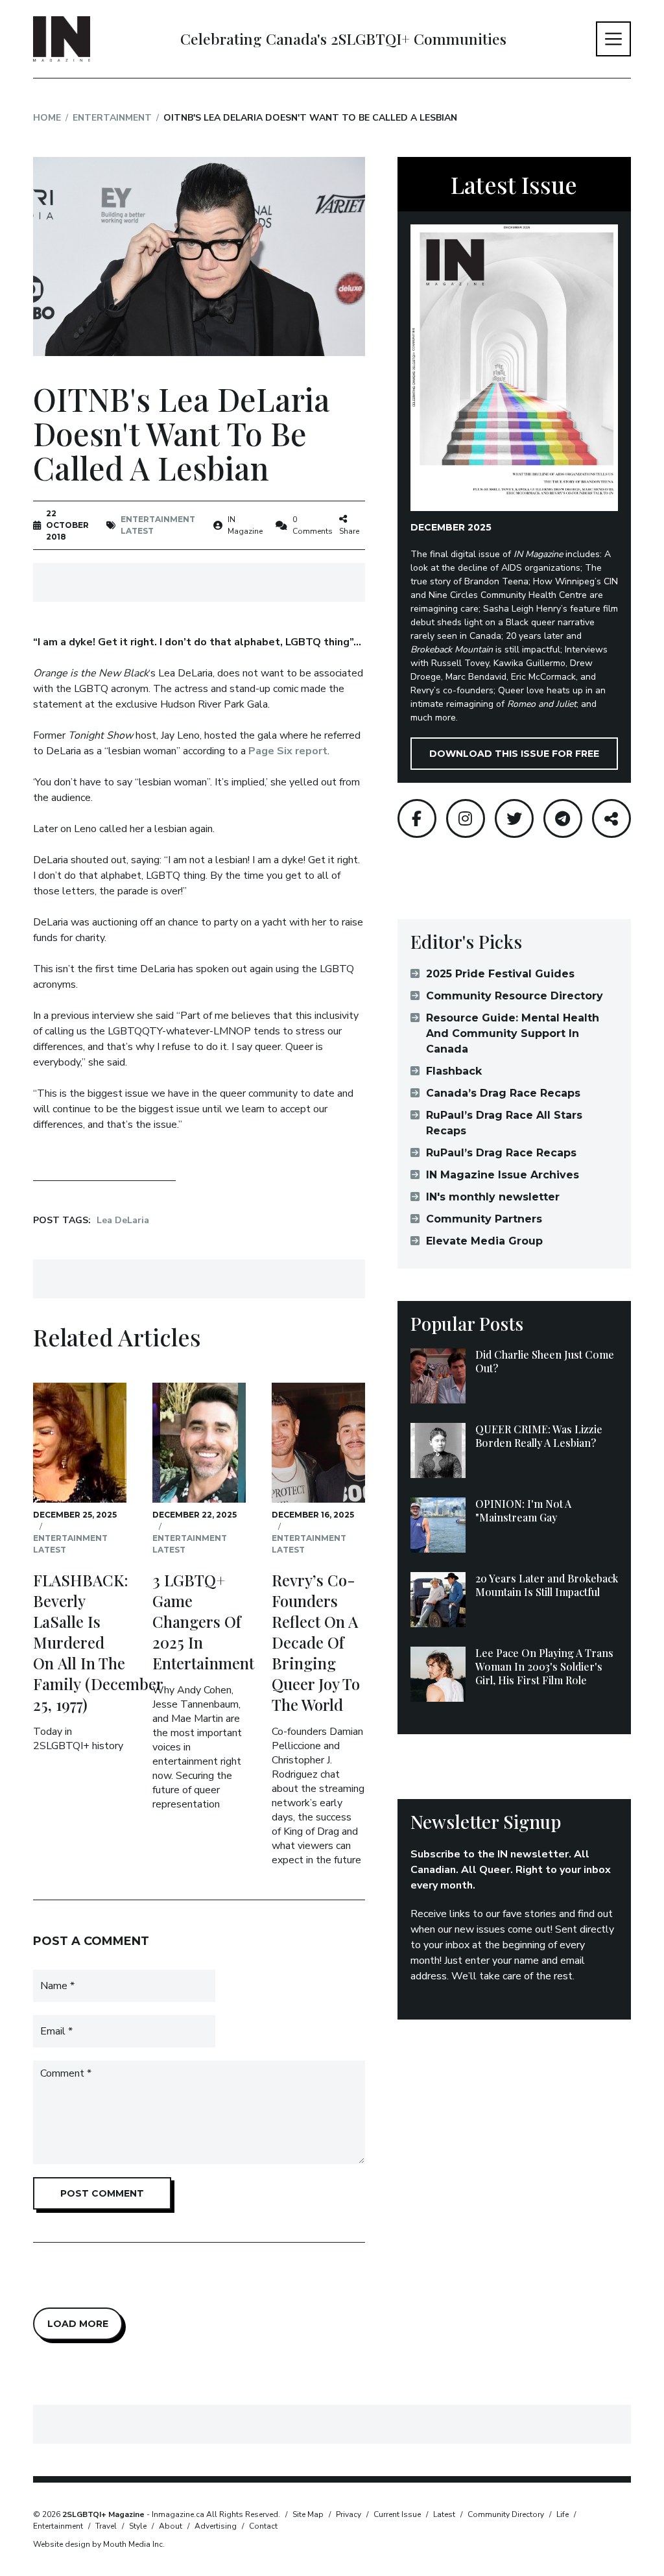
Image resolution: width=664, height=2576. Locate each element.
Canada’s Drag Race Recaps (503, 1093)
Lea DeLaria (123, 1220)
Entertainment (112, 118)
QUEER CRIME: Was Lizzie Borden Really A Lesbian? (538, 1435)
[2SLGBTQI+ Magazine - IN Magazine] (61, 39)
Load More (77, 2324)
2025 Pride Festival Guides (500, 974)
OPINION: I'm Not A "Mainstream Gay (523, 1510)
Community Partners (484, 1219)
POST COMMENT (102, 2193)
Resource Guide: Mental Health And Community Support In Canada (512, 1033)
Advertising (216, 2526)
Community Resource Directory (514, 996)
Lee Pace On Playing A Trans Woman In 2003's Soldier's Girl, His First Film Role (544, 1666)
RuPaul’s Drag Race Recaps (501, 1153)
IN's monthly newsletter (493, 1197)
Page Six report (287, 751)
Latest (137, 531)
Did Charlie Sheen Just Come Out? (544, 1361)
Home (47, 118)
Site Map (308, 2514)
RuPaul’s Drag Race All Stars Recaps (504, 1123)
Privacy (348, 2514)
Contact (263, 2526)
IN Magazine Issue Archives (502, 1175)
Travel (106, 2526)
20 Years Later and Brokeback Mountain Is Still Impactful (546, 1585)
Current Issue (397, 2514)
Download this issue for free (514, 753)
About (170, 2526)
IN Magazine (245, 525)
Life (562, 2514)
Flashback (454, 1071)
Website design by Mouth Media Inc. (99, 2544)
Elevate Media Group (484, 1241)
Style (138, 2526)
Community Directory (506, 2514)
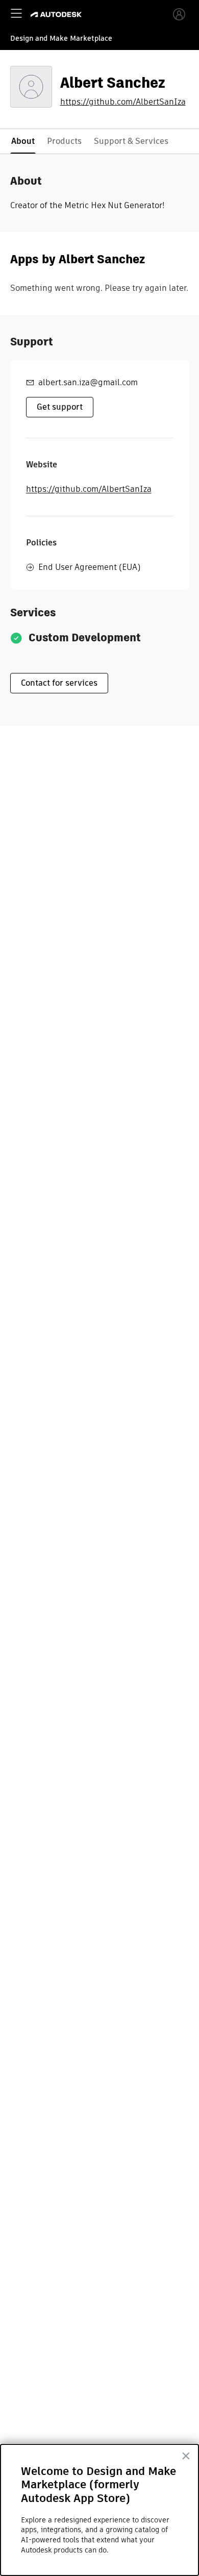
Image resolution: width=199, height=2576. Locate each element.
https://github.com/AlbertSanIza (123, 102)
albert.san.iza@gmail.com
====================
Task instructions: Each entry above should be copied exactly. The pictures should not.

Answer for this exercise:
Image resolution: width=664, height=2576. Locate each element.
Canada’s Drag Race Recaps (503, 1093)
Lea DeLaria (123, 1220)
Entertainment (112, 118)
QUEER CRIME: Was Lizzie Borden Really A Lesbian? (538, 1435)
[2SLGBTQI+ Magazine - IN Magazine] (61, 39)
Load More (77, 2324)
2025 Pride Festival Guides (500, 974)
OPINION: I'm Not A "Mainstream Gay (523, 1510)
Community Partners (484, 1219)
POST COMMENT (102, 2193)
Resource Guide: Mental Health And Community Support In Canada (512, 1033)
Advertising (216, 2526)
Community Resource Directory (514, 996)
Lee Pace On Playing A Trans Woman In 2003's Soldier's Girl, His First Film Role (544, 1666)
RuPaul’s Drag Race Recaps (501, 1153)
IN's monthly newsletter (493, 1197)
Page Six report (287, 751)
Latest (137, 531)
Did Charlie Sheen Just Come Out? (544, 1361)
Home (47, 118)
Site Map (308, 2514)
RuPaul’s Drag Race All Stars Recaps (504, 1123)
Privacy (348, 2514)
Contact (263, 2526)
IN Magazine Issue Archives (502, 1175)
Travel (106, 2526)
20 Years Later and Brokeback Mountain Is Still Impactful (546, 1585)
Current Issue (397, 2514)
Download this issue for free (514, 753)
About (170, 2526)
IN Magazine (245, 525)
Life (562, 2514)
Flashback (454, 1071)
Website design by Mouth Media Inc. (99, 2544)
Elevate Media Group (484, 1241)
Style (138, 2526)
Community Directory (506, 2514)
Image resolution: width=199, height=2576. Locate each element.
https://github.com/AlbertSanIza (123, 102)
albert.san.iza@gmail.com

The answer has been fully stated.